Study Shows Playing Video Games Improves Women’s Spatial Skills
By Shawn on Wednesday, October 3rd, 2007 at 12:15 PM PST In Gamer Life, Games

Need a convincing argument to get your girlfriend, wife or daughter into gaming, or are you a girl gamer that needs extra leverage with your parents? A study at the University of Toronto has indicated that just a few hours of video game play can improve spatial awareness in females.
The research, to be published in the October issue of Psychological Science, suggests that a new approach involving action video games can be used to improve spatial skills. Women have been proven to test lower than men on spatial awareness based skills such as reading a map, driving a car, assembling a barbeque or learning advanced math. However the gap can be closed.
Our first experiment discovered a previously unknown sex difference in spatial attention,” said Jing Feng, a psychology doctoral student and lead author of the study. “On average, women are not quite as good at rapidly switching attention among different objects and this may be one reason why women do not do as well on spatial tasks. But more important than finding that difference, our second experiment showed that both men and women can improve their spatial skills by playing a video game and that the women catch up to the men,” Feng added. “Moreover, the improved performance of both sexes was maintained when we assessed them again after five months.”
Professor Ian Spence, director of the engineering psychology laboratory in the Department of Psychology, theorizes that playing action video games may actually trigger previously inactive genes that are crucial in developing neural pathways necessary for spatial attention.
“Clearly, something dramatic is happening in the brain when we see marked improvements in spatial skills after only 10 hours of game playing and these improvements are maintained for many months.”
Professor Spence expresses hope that video game training could help to encourage more young women to enter the mathematical sciences and engineering which are still male dominated fields.





Hell yes, Ian.
This is awesome! I am the worst with directions! More halo it is!

▶ _Supplied entries_
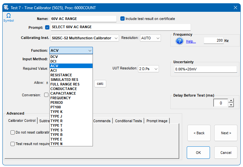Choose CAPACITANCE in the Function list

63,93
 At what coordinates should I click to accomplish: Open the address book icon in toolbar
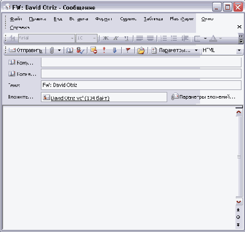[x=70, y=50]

* * *

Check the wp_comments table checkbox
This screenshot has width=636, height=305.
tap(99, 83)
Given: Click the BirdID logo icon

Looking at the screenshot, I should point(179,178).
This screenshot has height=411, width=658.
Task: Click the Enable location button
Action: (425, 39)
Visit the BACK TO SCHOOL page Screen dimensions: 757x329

==

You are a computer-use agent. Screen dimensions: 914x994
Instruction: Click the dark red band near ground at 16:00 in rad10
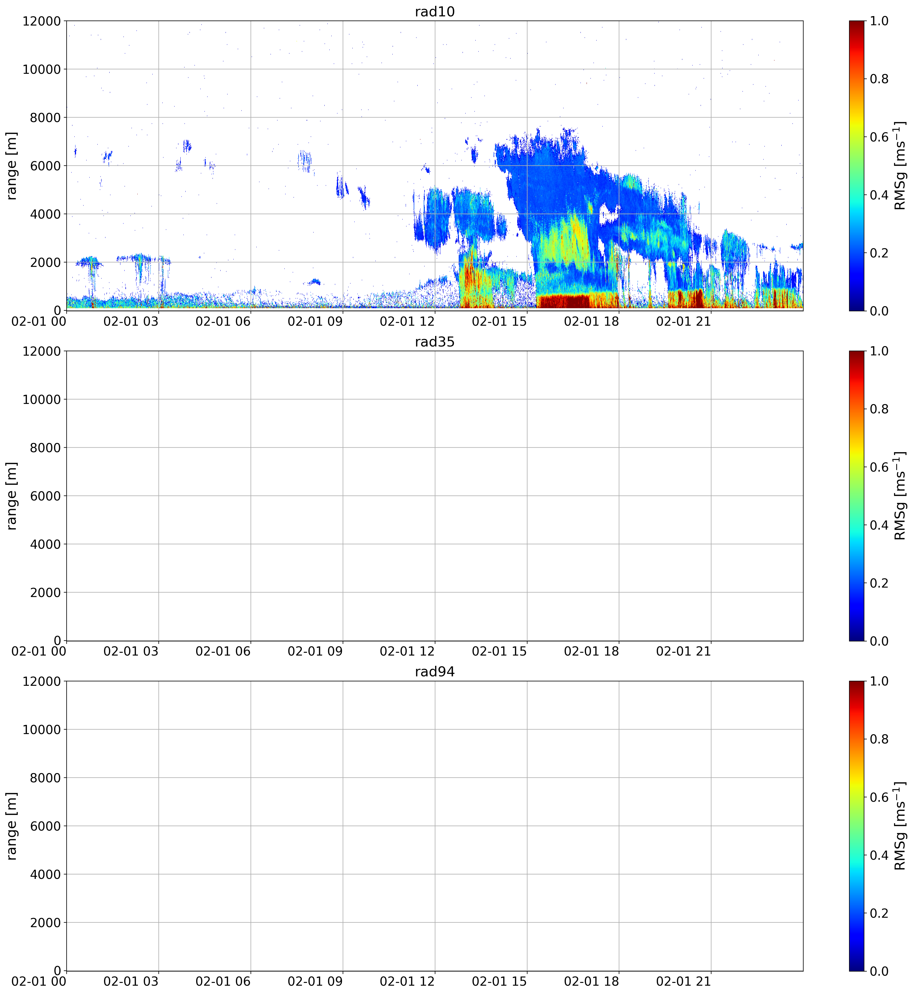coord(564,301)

▶ _Required action_
In the article about the video game study, where is the research to be published?

▶ _Reply_
In the October issue of Psychological Science.